Make Sense of Your AB Test Results Instantly
You can now view your AB test results in unprecedented detail, marking key moments in your experiment and comparing your conversion rates to changes in your page’s traffic. The new Convertize results page incorporates three innovative features that make your data easier to analyse and interpret. Together with the A/B testing Smart Editor and Traffic Autopilot, this update makes Convertize the most user-friendly A/B testing tool available.
Make Sense Of AB Test Results Instantly
A/B testing can be unpredictable. Because of that, you need to be able to track your experiments as easily as possible. The new Convertize AB test results page incorporates three new features to make sure you always know what is happening in your experiments:
But, before we explain what these features are, this is why we redesigned our much-loved results page…
Imagine you’re responsible for a business website and you want to optimize a page with A/B testing. Two weeks into your experiment, the marketing team announces a new advertising campaign that will increase your page hits and change who visits your site. When you try to interpret your results, they’re going to look a bit strange – so you need to add a note to your data to explain any unusual behaviour.
Or, suppose you notice that the conversion rate for one of your scenarios has changed suddenly. You could be losing conversions, so you need to work out what has happened. To help you do that, you need a results page that shows you each scenario’s conversion rate, as well as your page’s total traffic, for each day that the experiment has been running.
These kinds of situations occur all the time when you’re optimizing a website. That means you need your A/B testing tool to give you more information than a simple line graph provides. Working with A/B testing statistics can be a challenge, so we have created the most versatile and transparent AB test results page possible.

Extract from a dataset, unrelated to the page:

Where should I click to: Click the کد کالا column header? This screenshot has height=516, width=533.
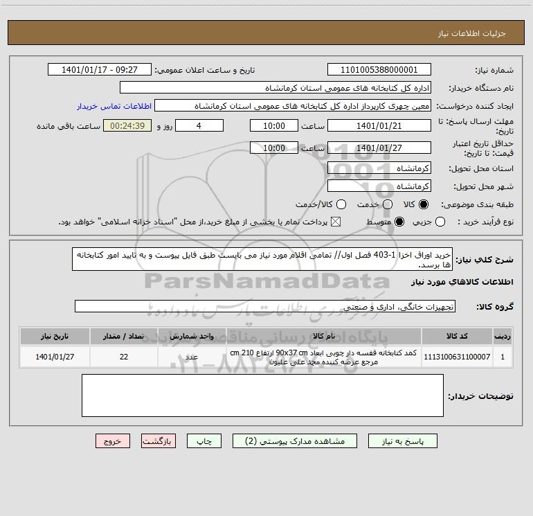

Changing the settings for your experiment whilst it’s running, or adding an entirely new scenario, can have unexpected effects on your data. Even if you design your experiment in a single session and leave it running for weeks, it can still be useful to see your activity on the same timeline as your data.
Whenever you edit your experiment in Convertize, you are invited to leave a note.
Any notes that you create are given a label and become visible on your timeline. That means you never lose track of the key moments that might have influenced your data.
Although enterprise solutions such as Optimizely allow you to add comments to your charts, they do not automate the process in the same way as Convertize. Because each of your edits creates its own annotation, Convertize makes it easier to analyse your ab test results.
The new results page now includes an Activity panel that shows you when a team member makes a change to your experiment. By clicking on the panel, you can find a detailed record of what each change involved. The panel also shows exactly when each change was made.
This feature is particularly useful for teams or agencies. The Activity log allows you collaborate on an experiment, and to co-ordinate your work more easily.
Your conversion rates change much more quickly when your page receives high numbers of visitors. Spikes in traffic are also likely to correspond to a change in the type of visitor you are receiving. In both cases, seeing your traffic alongside your conversions rates is essential to making sense of your ab test results.
In the chart above, the Smart CR for each of the pages is significantly affected by the way traffic is distributed throughout the experiment. From the 26-30th of October, the site received very few visitors, so the Smart CR for both pages remained constant. Knowing that the traffic was especially low during this period helps to explain the false impression that one of the pages outperformed the other in the early stage of the experiment.
Similarly, the conversion rate for both pages appears to have peaked in late October, before falling and then settling at just over 3%. The traffic chart helps us to recognise that this peak was probably caused by the low number of visitors and the composition of that reduced sample. Whilst conversion rates often increase in the absence of paid traffic, because the purchase intent of direct and organic traffic is usually higher, the pages were not actually more effective at that time.
Choosing which aspects of our A/B testing tool to develop is not always straightforward. Every innovations takes time to engineer, build and test. However, what makes this process much easier is the feedback we receive from our users.
Some of our most active customers asked for new ways to explore their testing data. Others asked for new ways to manage their collaborative projects. We made it a priority and the result is, we believe, the best AB test results page available.